CLEWISTON, Fla. — Florida Sen. Rick Scott was in South Florida on Tuesday where he toured the Herbert Hoover Dike.
Scott was joined by the U.S. Army Corps of Engineers and local officials during his trip to Clewiston in Hendry County.
The dike is a 143-mile earthen dam that surrounds Lake Okeechobee, designed decades ago for the purpose of flood control and water conservation.
However, the structure prevented the natural flow of water south to the Everglades.
The dike has been undergoing $1.8 billion in repairs since 2007, but those improvements are scheduled to be completed by the end of the year thanks to state and federal funding.
President Donald Trump visited the dike in May 2019 to inspect the ongoing repairs to the structure.
The project is designed to keep the surrounding communities safe from flooding.
"I feel like our level of safety and security has increased," said Clewiston Mayor Kristine Petersen about the 15-year project.
She said the work being done on the dike at the edge of her city is comforting.
"We rely on the Corps, and they have our back," Petersen said.
Col. Jamie Booth with the U.S. Army Corps of Engineers said Tuesday that the project is 92 percent complete.
Booth said 56 miles of the Herbert Hoover Dike along Lake Okeechobee has been strengthened to prevent flooding in nearby communities.
"We're looking to get this project done about three years ahead of when we expected it to and below-cost or below budget," Booth said.
Scott's office said his visit was to reiterate his support for the state's environment and the Everglades.
The senator said it's been night and day over the last decade when it comes to funding for Everglades restoration projects.
Scott added it's important to get every project completed and funded, including the EAA Reservoir for water storage south of the lake, which was recently shut out of the federal infrastructure bill.

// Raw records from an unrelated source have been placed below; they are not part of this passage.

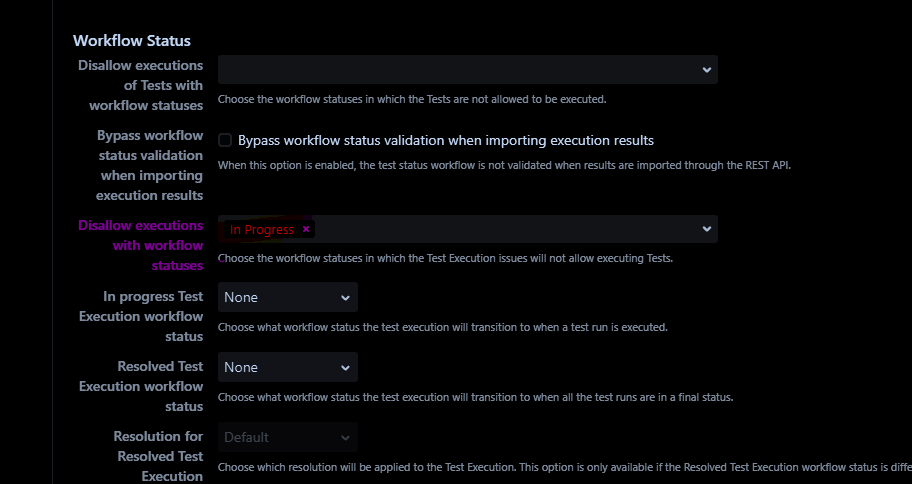This screenshot has width=912, height=484.
Task: Click the greyed-out Default resolution dropdown
Action: [x=287, y=437]
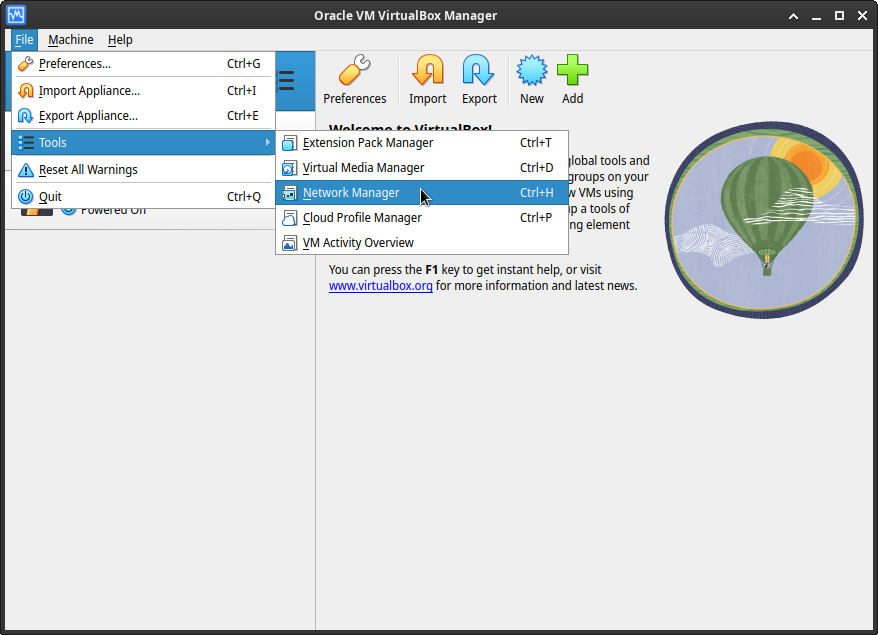
Task: Open the Machine menu
Action: [71, 40]
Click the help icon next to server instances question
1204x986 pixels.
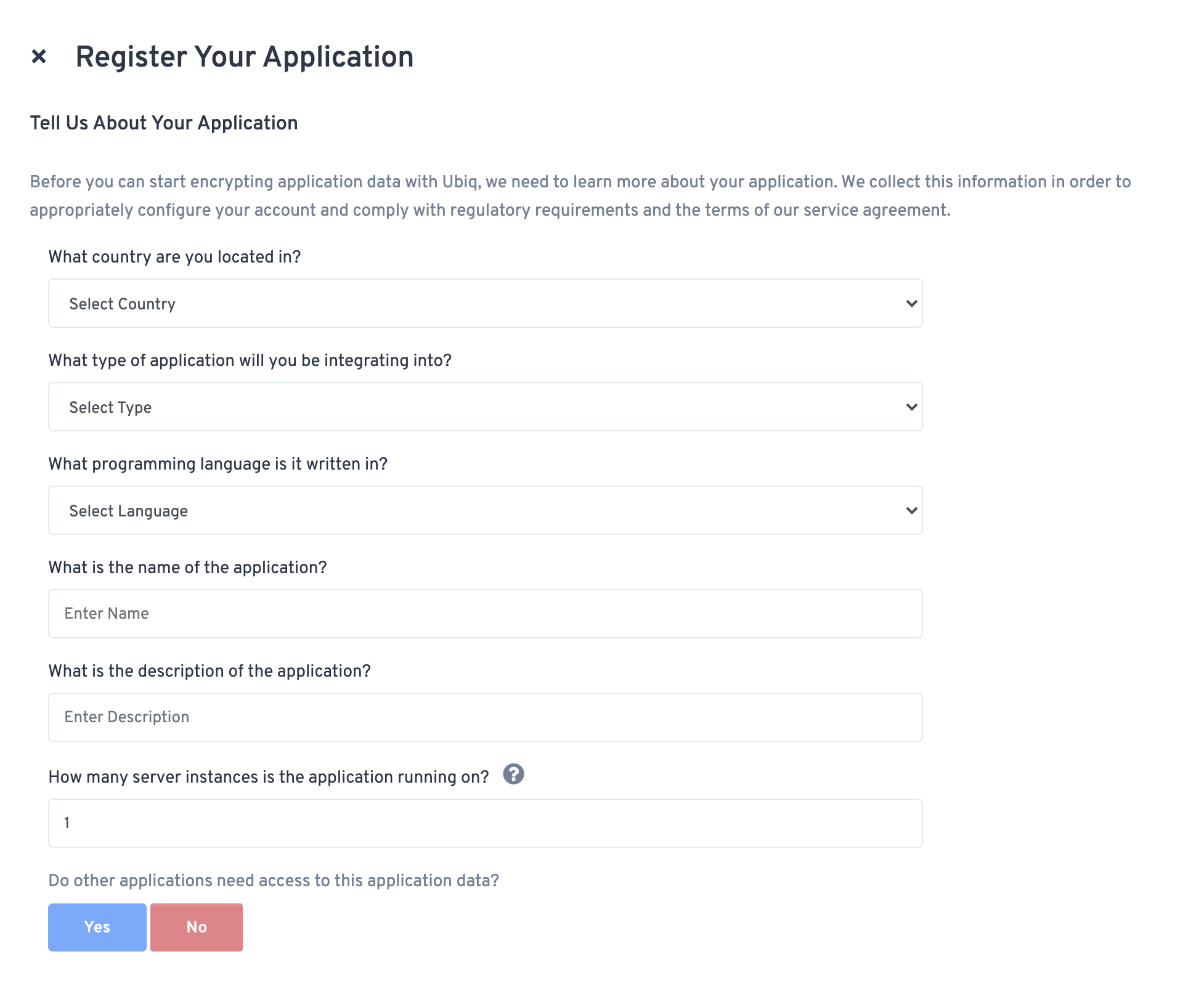click(515, 775)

"We're not done. There's still a lot of work to do. The bottom line is we have to build a better economy … then the revenues will go up, and we can spend more money," Scott said.
The money spent on the project is an important reminder for Petersen to make your voice be heard.
"It doesn't make any difference who you are. Whether you live in a big city, or whether you live in America's Sweetest Town at the liquid heart of the state of Florida. We matter," Petersen said.
Below is the full statement Scott released after his Tuesday visit:
"It was good to be with the Army Corps and our strong local leaders today to see the great progress being made at the Herbert Hoover Dike. By prioritizing Florida's environment we know that generations to come will grow up in the Sunshine State we all know and love. While I was governor, we really put an emphasis on the importance of our environment by investing one billion dollars in Florida's natural resources. I was the first governor to dedicate state funding to make the critical repairs to the Herbert Hoover Dike at Lake Okeechobee and am proud that Senator [Marco] Rubio and I were able to help secure an unprecedented one billion dollars for Everglades restoration, the largest single amount ever allocated by the federal government. Now, I'm working to make sure that every dollar of this funding will go toward the most critical projects that build on our restoration efforts and provide a good return on investment for Floridians and all American taxpayers."
In the statement above, Scott said that both he and Rubio helped secure the billion dollars for Everglades restoration. However, neither Republican senator voted for the infrastructure bill when the vote was held Aug. 10, 2021.